1.2 peak section Power utilization ratio RE _peak

The peak electricity utilization ratio refers to the ratio of the electricity consumption of a peak section to the total electricity consumption of a specific user in a statistical period, and can be obtained according to the formula (2).

In the formula (2), E _pi Peak power consumption of the ith day in the statistical period for the special transformer user, E _ai For the special change of the power consumption of the peak section of the user on the ith day in the statistical period, N _t The number of days of operation for the statistical period. RE (RE) _peak The larger the value is, the more electricity fees need to be paid by the special transformer users under the condition of consuming the same electric quantity, so that the electricity consumption behavior is unreasonable.

1.3 times of daily average of heavy overload C _zgz

Heavy overload refers to the load rate r of a distribution transformer acquisition point _i 80% or more, and 3 or more collection points are continuously used, which is defined as heavy overload phenomenon of the distribution transformer, and the average number of times of heavy overload of the special transformer user in the period to be analyzed is counted and recorded as C _zgz . Which can be obtained according to the formula (3).

In the formula (3), N _t C, for the running days of the special change user in the period to be analyzed _zgz The number of times of heavy overload phenomenon of the distribution transformer every day is shown. C (C) _zgz The larger the value, the more unreasonable the power usage behavior of the private transformer user is indicated.

1.4 average load capacity ratio RL _avg

The average load capacity ratio refers to the ratio of the average load value to the power supply capacity of a specific variable user in the production state in a statistical period, and can be obtained according to the formula (4).

In the formula (4), p _i The power load value of the special transformer user is acquired by the power consumption information acquisition system at the ith acquisition point in the statistical period; n is the total number of acquisition points of the electricity consumption information acquisition system in a statistical period; l (L) _i For producing the judging coefficient, the definition is shown in the formula (5).

In the formula (5), p _set For the set production electricity load threshold, when the electricity load value at a certain moment is larger than p _set And if not, judging that the special change user is in a production state, otherwise, judging that the special change user is in a non-production state.

RL _avg The more the value is out of the normal range, the greater the possibility that the value is penalized by the power supply enterprise due to the excess capacity, and the more unreasonable the power consumption behavior of the private transformer user.
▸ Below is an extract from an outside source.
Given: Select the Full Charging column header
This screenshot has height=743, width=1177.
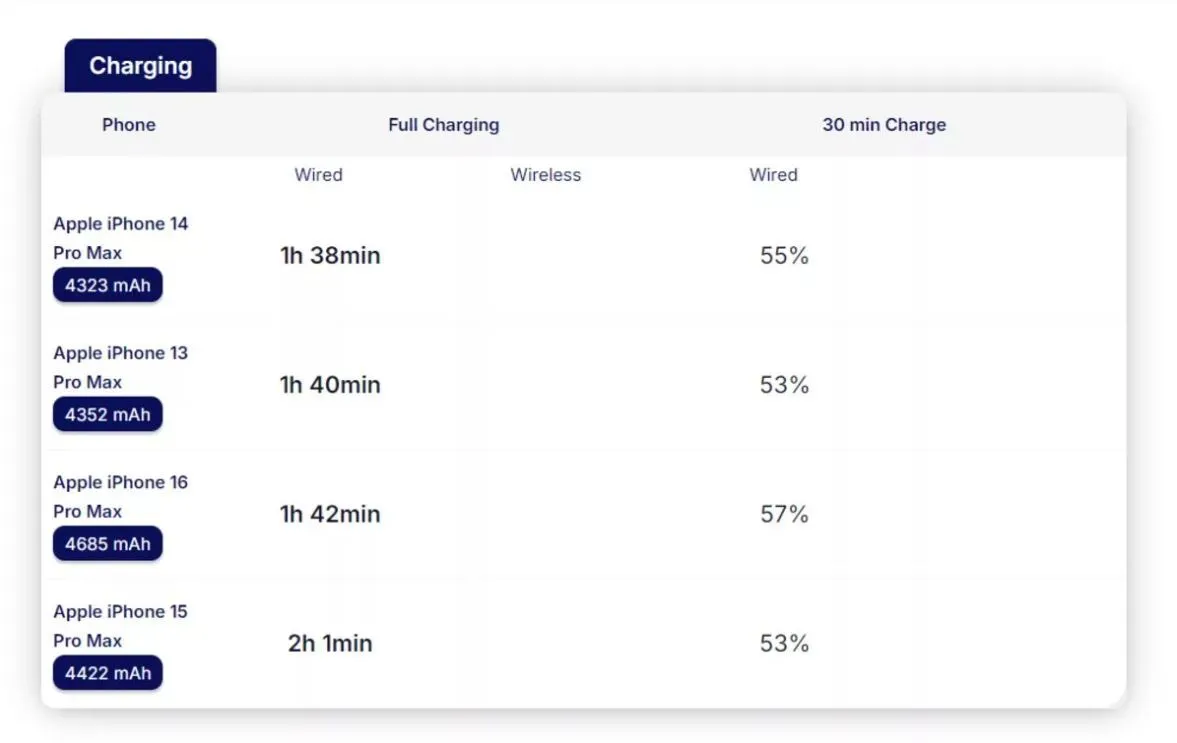Looking at the screenshot, I should click(x=443, y=125).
At the same time RL _avg The more the value is lower than the normal range, the more serious the light load operation phenomenon of the transformer is (the unnecessary basic electric charge expenditure is possibly caused), and the more unreasonable the power consumption of the special transformer user is.
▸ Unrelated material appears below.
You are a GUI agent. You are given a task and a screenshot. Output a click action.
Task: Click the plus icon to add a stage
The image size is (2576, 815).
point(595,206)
1.5 maximum load imbalance

The maximum load unbalance degree refers to the maximum value of the three-phase load unbalance degree of a specific user in a statistical period, and can be obtained according to the formula (6).

f _lmax ＝max(f _li ) (6)

In the formula (6), f _li The calculating method for the three-phase load unbalance degree of a specific variable user at the moment i is shown as a formula (7).

In the formula (7), p _vi The calculation method for the three-phase load average value of the special transformer user at the time i is shown as a formula (8).

f _lmax The larger the value, the more unreasonable the power usage behavior of the private transformer user.

2. And preprocessing the evaluation index value of each special variant user.

The average load capacity ratio index is converted by the formula (9).

In the formula (9), V _max 、V _min Respectively RL (RL) _avg Upper and lower threshold values of the normal range of (2).

And (3) carrying out capping value processing on the power factor, peak section power utilization ratio, heavy overload average times per day and maximum load unbalance degree index by adopting the method (10).

In formula (10), I _t I as a transformed index value _o Is the original value of the evaluation index. I _top The capping value of the evaluation index. I _top The calculation rule is as follows.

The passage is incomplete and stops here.